Community Transport - Q&A Session
- Meeting of Growth & Infrastructure Scrutiny Committee, Thursday, 20 October 2011 10.00 am (Item 41/11)
The Committee are Members are invited to ask questions of a panel comprising community transport providers and those who support them, as well officers from other local authorities to provide background to assist members in scrutinising the development of a community transport strategy for Oxfordshire.
Approaches taken by other local authorities represented are not necessarily right for Oxfordshire, but are intended to structure and stimulate discussion about possible options.
Contact Officer: John Disley (Strategic Manager, Transport)
The Chairman invited the panel to come to the table. The members of the panel were introduced as:
Philip Newbould – officer responsible for OCTAP (Oxfordshire Community Transport and Accessibility Partnership, based at ORCC (Oxfordshire Rural Communities Council)
Emily Lewis – Community Transport Adviser at ORCC, supporting and advising 64 CT schemes in Oxfordshire,
Phil Clark – manager of FISH volunteer scheme at Sonning Common – a car scheme with a minibus for social and shopping trips. Pure charity manned 100% by volunteers.

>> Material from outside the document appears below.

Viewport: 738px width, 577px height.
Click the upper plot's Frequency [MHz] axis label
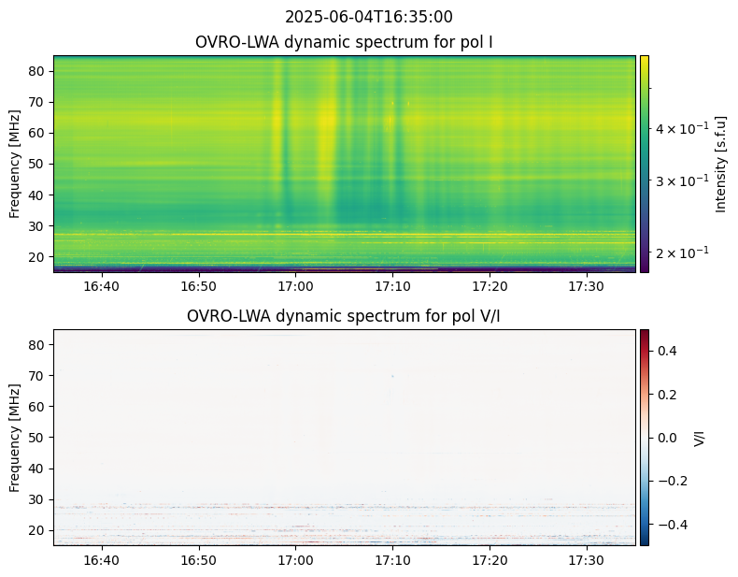[x=15, y=164]
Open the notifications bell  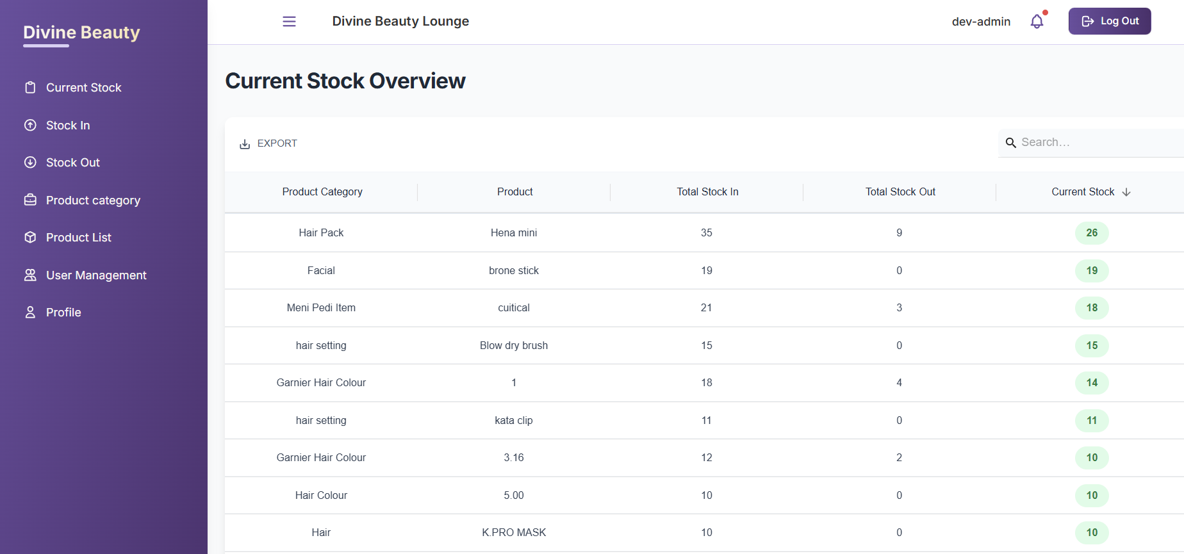click(x=1037, y=22)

Pat Chirgwin – manager of West Oxfordshire Volunteer Link-up, a community car scheme with 60 volunteer drivers serving West Oxfordshire.
Victoria Freeman – Community Transport Association, a membership organisation providing legal and technical advice to help develop community transport services.
Andy Stokes – Public Transport Manager at Warwickshire County Council, managing a wide range of community transport projects.
Liam Tatton-Bennett, Community First, the rural communities council for Wiltshire, managing a range of schemes and delivery of the overall CT strategy for Wiltshire and Swindon.
Nick Small, Northamptonshire County Council, responsible for a wide range of transport provision including their new demand responsive service that meets needs formerly met by subsidized rural bus services.
Cllr Peter Jones also joined the committee at this stage as a representative of the Adult Services Scrutiny Committee.
CllrNimmo-Smith opened the discussion by asking the Oxfordshire scheme representatives about problems faced by schemes that relied on volunteers.
Phil Clark said that FISH in Sonning Common benefited from the fact that the majority of trustees and volunteer drivers have lived in the village for most of their lives, and therefore there is a strong commitment to the local community. They have also been fortunate with funding, including bequests and donations from well-to-do residents. The donations from users of the car scheme enable them to subsidize the minibus. He compared this fortunate situation with other areas with a transient population and a different age profile.
With regard to specific problems, he highlighted the difficulties of operating a bus service, in particular with the complexity of claiming for concessionary fares.
Andy Stokes agreed that it was easier to run volunteer schemes in some types of area than others. In rural south Warwickshire it seems easier, with schemes such as Shipston Link having little trouble in recruiting volunteer drivers. In other areas the county council has felt it needed to put in more funding to provide necessary services, particularly where public bus services were being withdrawn. There was a concern about depending completely on volunteers to provide a basic level of service for everyone’s needs.
Nick Small from Northamptonshire echoed this, saying that in affluent areas like South Northants schemes had little difficulty in recruiting volunteers, although some schemes do not want to get involved in the complexity and risk of bidding for a service providing a minimum service level. He added that in Northamptonshire, the lack of sustained support and commitment to community transport has made it difficult for officers to commit to long term funding arrangements.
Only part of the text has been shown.